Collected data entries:
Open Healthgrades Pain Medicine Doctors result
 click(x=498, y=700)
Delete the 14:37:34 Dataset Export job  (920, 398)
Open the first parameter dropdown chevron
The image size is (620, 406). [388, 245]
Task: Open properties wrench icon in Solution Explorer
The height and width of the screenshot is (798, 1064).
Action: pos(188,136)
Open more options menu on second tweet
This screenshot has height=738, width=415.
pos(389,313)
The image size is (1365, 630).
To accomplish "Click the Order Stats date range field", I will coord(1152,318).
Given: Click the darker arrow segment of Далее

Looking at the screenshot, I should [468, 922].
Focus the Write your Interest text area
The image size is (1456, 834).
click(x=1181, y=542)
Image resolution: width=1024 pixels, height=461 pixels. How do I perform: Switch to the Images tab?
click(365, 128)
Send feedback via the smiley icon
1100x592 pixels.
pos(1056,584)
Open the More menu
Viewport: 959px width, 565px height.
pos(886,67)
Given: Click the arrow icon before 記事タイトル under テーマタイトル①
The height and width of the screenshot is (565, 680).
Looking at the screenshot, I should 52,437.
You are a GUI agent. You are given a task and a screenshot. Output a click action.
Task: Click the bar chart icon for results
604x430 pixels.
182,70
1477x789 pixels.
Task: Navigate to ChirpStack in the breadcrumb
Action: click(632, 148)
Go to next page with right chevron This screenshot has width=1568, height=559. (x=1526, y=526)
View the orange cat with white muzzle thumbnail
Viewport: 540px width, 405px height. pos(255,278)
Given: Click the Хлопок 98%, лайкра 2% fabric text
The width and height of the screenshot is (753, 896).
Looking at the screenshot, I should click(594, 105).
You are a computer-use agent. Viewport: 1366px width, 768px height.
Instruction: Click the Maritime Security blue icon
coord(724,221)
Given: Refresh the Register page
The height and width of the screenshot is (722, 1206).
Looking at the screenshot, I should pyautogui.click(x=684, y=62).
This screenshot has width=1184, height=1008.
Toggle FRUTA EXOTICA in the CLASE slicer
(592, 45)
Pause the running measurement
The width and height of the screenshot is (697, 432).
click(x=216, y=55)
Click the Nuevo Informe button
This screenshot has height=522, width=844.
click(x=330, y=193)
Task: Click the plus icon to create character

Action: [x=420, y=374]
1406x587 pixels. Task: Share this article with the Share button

• **What the task asks**
Report how many lines in the records hold the word "page", giving the number and nothing else.

• **Output of the exercise**
2